Muttis Mythos: Vom Lügen bekommst Du eine lange Nase

Woran erkenne ich, ob ein Mensch lügt? Das ist eine Frage, die auch die Wissenschaft beschäftigt. Von einem Mythos, der gar nicht so weit an der langen Nase herbeigezogen ist

Kolumnen
Von Anna Biß, 18.10.2022 0 Kommentare

Die Kinder stehen am Zaun und schnacken mit dem Nachbarn. "Flunkerst Du schon wieder? Davon kriegst Du eine lange Nase!", sagt der Nachbar gerade über den Zaun hinweg zu meinem fast fünfjährigen Sohn. Vorsichtig fasst der sich an die Nase: „Stimmt ja gar nicht!“ Recht hat er – wirklich länger wird die Nase vom Schwindeln nicht. Das ist nur ein Mythos, der sich aus den Pinocchio-Geschichten speist. Er ist aber gar nicht so weit hergeholt, wie verschiedene Studien beweisen.

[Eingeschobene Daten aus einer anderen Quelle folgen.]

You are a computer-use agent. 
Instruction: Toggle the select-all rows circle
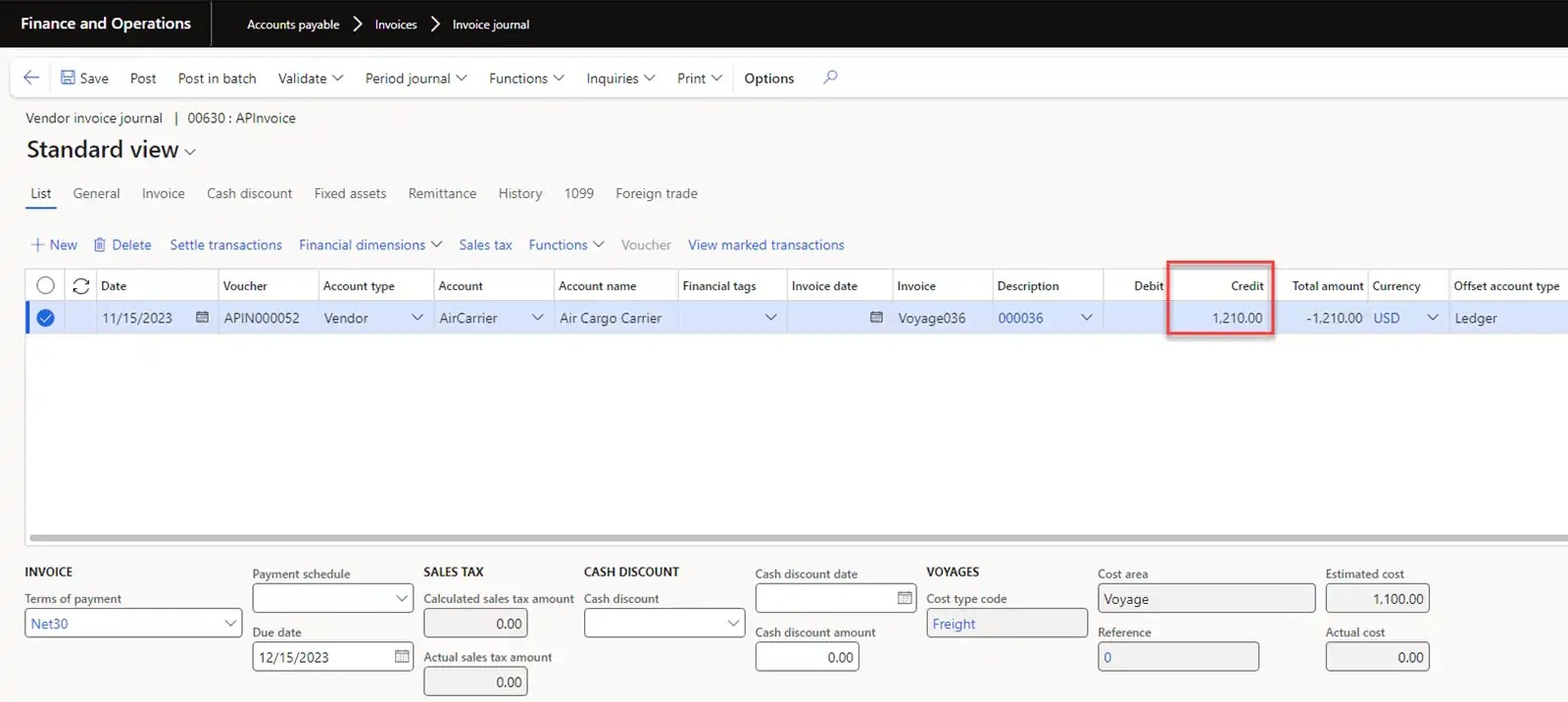point(45,285)
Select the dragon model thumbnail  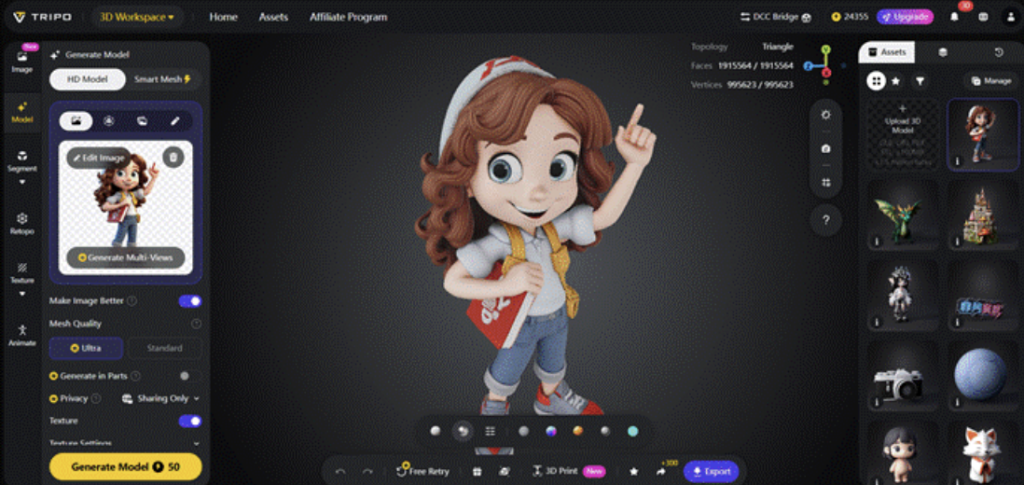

Fakt ist: Unsere Nase verrät mehr über eine Lüge als Ihr vielleicht denkt. Spanische Wissenschaftler*innen fanden mithilfe von Wärmebildkameras heraus, dass die Nase beim bewussten Täuschen eines Gegenübers zwar nicht länger, dafür aber kälter wird.

Gleichzeitig erhöht sich die Temperatur im Bereich der Stirn und der Wangen. Dieser Temperaturanstieg liegt daran, dass Lügen für unser Gehirn ganz schön anstrengend ist. Es muss mehr arbeiten und wird besser durchblutet – die Stirn erwärmt sich.

Allerdings fällt es den meisten Menschen schwer, zu lügen. Sagen wir bewusst die Unwahrheit, haben wir oft ein schlechtes Gefühl dabei. Wir geraten in Stress. Diese gefühlsmäßige Belastung beim Lügen, führt dazu, dass sich unsere Blutgefäße an herausragenden Körperteilen, wie unserer Nase, aber auch unseren Fingerspitzen, zusammenziehen – diese Stellen werden kälter.

Dabei fällt bzw. steigt die Temperatur jeweils um etwa ein Grad Celsius. Und diese Schwankung lässt sich mit einer Wärmebildkamera deutlich abbilden. Die Erkenntnis der Forscher*innen: Je größer der Temperaturunterschied zwischen Stirn und Nasenspitze, desto wahrscheinlicher ist eine Lüge.

Mit etwa 80 Prozent hat diese Methode der Entlarvung von Lügnern eine höhere Trefferquote als ein Lügendetektor, der nur 60 bis 70 Prozent aller Unwahrheiten erkennt. Voraussetzung für die Wärmebild-Methode ist jedoch, dass der oder die Schwindlerin*in sich seiner Lüge bewusst ist und sich damit unwohl fühlt.

Erst ab einem Alter von etwa fünf Jahren hat sich die Wahrnehmung so weit entwickelt, dass Kinder in der Lage sind, zu lügen.

Zitat aus Leschs Kosmos: "Ungelogen! Die Wahrheit hinter der Lüge",
ZDF am 29.01.2019

Und noch etwas passiert beim Lügen: Menschen, die die Unwahrheit sagen, fassen sich häufiger an die Nase als Menschen, die ehrlich sind. Denn beim Lügen wird ein System in den Gang gesetzt, das die Nasenschleimhaut anschwellen lässt. Dadurch wird die Nase, genau genommen, tatsächlich ein klein wenig länger. Von außen ist das zwar nicht zu sehen, die Nase kann davon aber ein wenig jucken. Das führt dazu, dass wir uns beim Lügen häufiger ins Gesicht fassen. Psychiater*innen von der Universität Chicago nennen diese Stressreaktion unseres Körpers den "Pinocchio-Effekt".

Trotzdem, liebe Mutti und alle anderen, die so etwas behaupten: Die Nase wird beim Schwindeln zwar kälter, vielleicht sogar ein klitzekleines bisschen größer, aber auf keinen Fall wächst sie und wird so lang wie die Nase von Pinocchio!